The Great No-Budget Producers

So, since I don't know where to start... I'm just going to throw this bomb out and see what happens. A few years back I wrote/directed and "produced" my first feature. To my surprise, it was immediately picked up by a small company for national distribution. That was all great, we didn't spend crap to make it, about $5,000-ish and we got that back +. Still, I hate and I'm terrified of the producer role. Most of the talk on here is targeted at those trying to make it big in film and join the Hollywood elite, I'm not interested in that... I want to be in a position where I can make $10,000 to $50,000 films and consistently get them made, distributed, and profit a bit from them so we can make another. I know there are people on here who are experts in this very area... That's who I want to hear from. Let me be clear, I don't mean people with an opinion... I mean the producers that do it on a regular basis. I'm not meaning to seem rude or overly direct, but these guys seem to be as rare as freakin' unicorns. You can find class after class from people telling you how to produce the Hollywood way, but I want to hear from people who produce for the VOD and Blue Ray Market. Don't let me down guys.

Thanks

Richard "RB" Botto

Zack Ward, Franco Sama, Brad Hibbs Wyman and Tyler Gillett are some people you might want to look up here, Bill. The first 3 have taught some of the most popular webinars we've ever had here on Stage 32, but they also hang around these forums.

Dan MaxXx

attend American Film Market in Santa Monica, CA. Lots of low budget filmmakers doing what you want To do. Talk to a sales agent, research the genre and the Buyers.

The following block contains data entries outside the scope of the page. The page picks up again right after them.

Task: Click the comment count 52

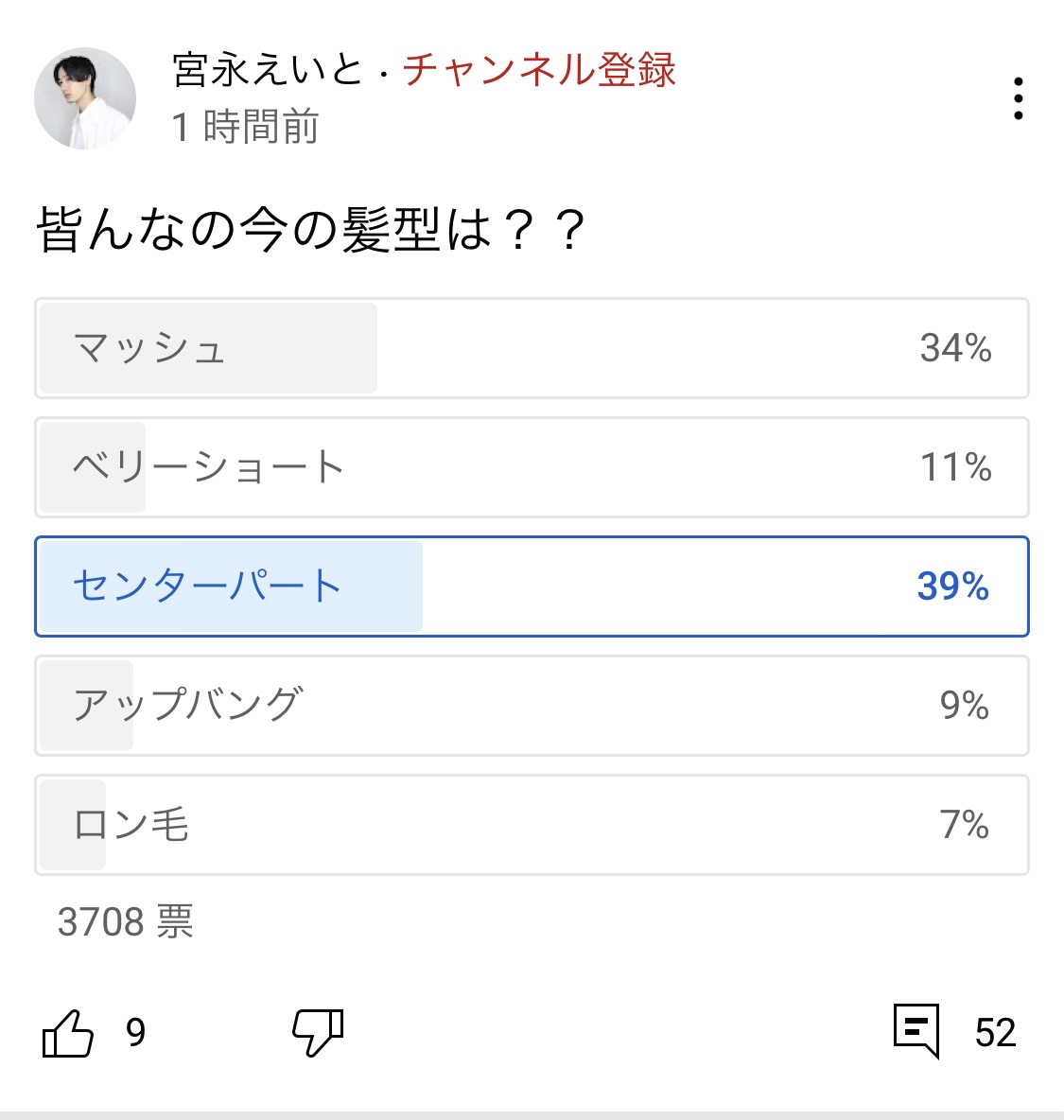Action: coord(996,1033)
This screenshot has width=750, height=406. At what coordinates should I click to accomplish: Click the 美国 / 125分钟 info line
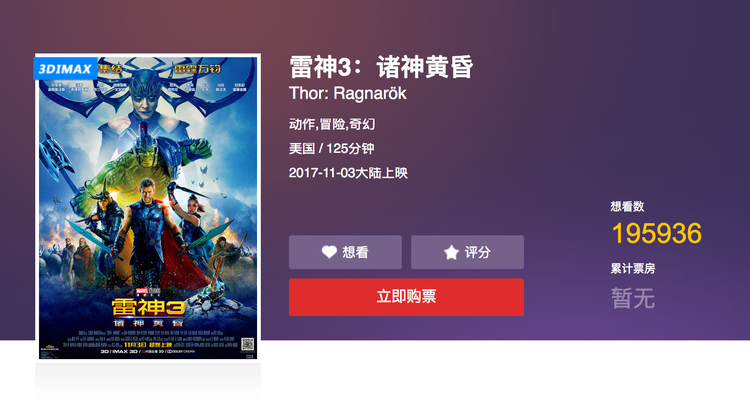pyautogui.click(x=331, y=149)
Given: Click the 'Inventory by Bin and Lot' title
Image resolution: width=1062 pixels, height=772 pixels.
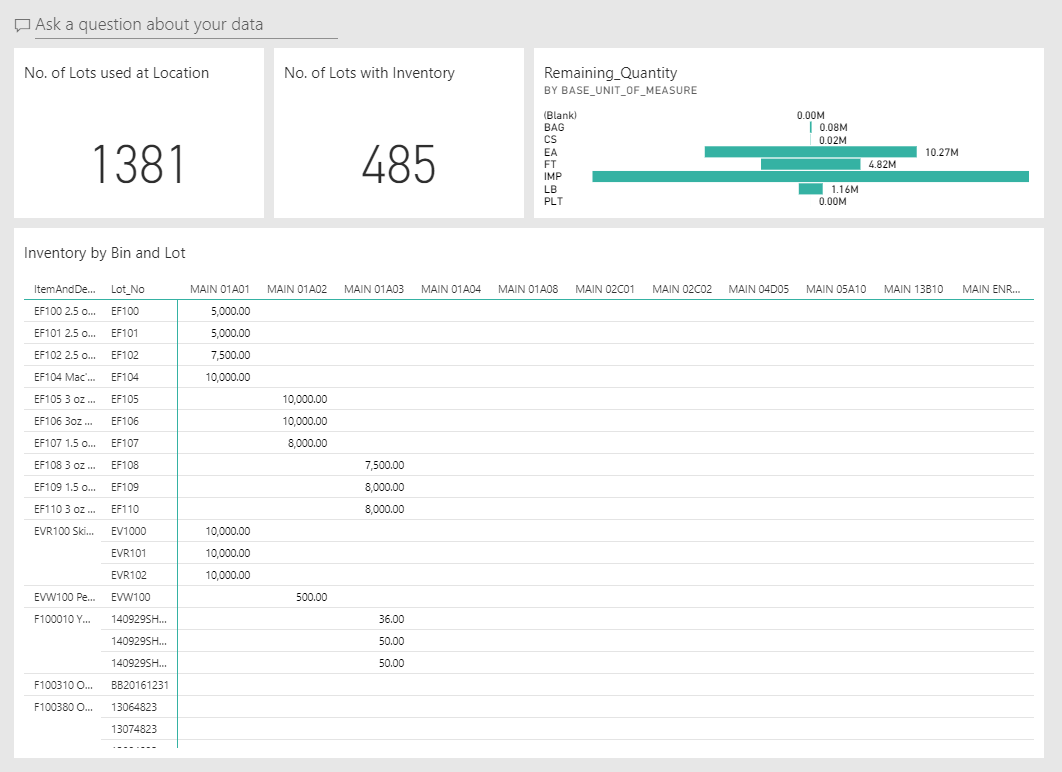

It's easy to make profit with a $5 to $10K finished feature.

I would buy your finished film for $5K cash. Dont care what genre. Or story. Just make sure the picture is at least 80mins, the image is in focus and the audio is good. Actually, I want a $5K horror movie.

Bill Houser

Richard & Dan, thanks for the comments. I'll dig deeper. Dan let's talk! The $5,000 film is very possible here in Missouri. And you'd likely be surprised with the result.

Thanks, Bill

Erik A. Jacobson

Yes, you'll actually find a few people on this site who make no-budgeters. I've taken the Mark Twain tour through your city. It has some nice shoot sites, particularly along the river.

Doug Nelson

Bill, put me in the loop if you get together with Dan.

Dan MaxXx

My $5K cash offer is for any filmmaker with a finished movie of at least 80-minutes, shot on HD resolution. Any genre except for Porn & documentaries. Narrative stories.
The movie has to be in focus, have good audio.
Output your finished movie onto HD master tapes. I need 2 HD tape versions, one "dirty" and one "clean" and all the audio (dialogue, music, sound efxs) have to be on separate tracks. Talk to a post-production professional if you don't know.

Get it done to broadcast specs and I will buy your movie. Not interested in investing or producing. I am just buying finished films. You get $5K dollars and walk away.

Vitaly Kozlov

Here you go, Bill. You got a cash buyer already. Make it for 1K and sell to Dan for 5K. Very good in and out deal. If Dan would not buy it I will hook you up with SAs at AFM in November who would distribute pieces like that. Yes, the best genre - horror, thrillers, action.

Doug Nelson

Dan - interesting. Unless this is just a provocative hobby, how you plan to get your money back so you can do it again. You got some distribution plan up your sleeve?

Dan MaxXx

Im gonna sell the film at AFM for $10K, worldwide global distribution. There is plenty of meat on the bone for Sales Agents to make some
Scratch. Just need a fancy movie poster and a decent trailer.

Vitaly Kozlov

Dan did you ever sell feature fillms like that (5K) at the film markets? Are you looking at the strait out sale deal with SAs or want to go through the distribution channels (its 18 months recoupment plan and a lot of things to know and you'll be screwed anyway ) It's not as easy as you think both ways. Good Poster will cost you 1500 and trailer another 1K or 2K. So it's 7-8K for the movie and you'll make 2K maybe. Is it really worth it?

Dan MaxXx

I can do my own movie poster. I have photoshop and I have final cut Pro, and access to an Avid Edit Bay for free. (Just have to edit at night from 12am to 5am when the Bosses are sleeping).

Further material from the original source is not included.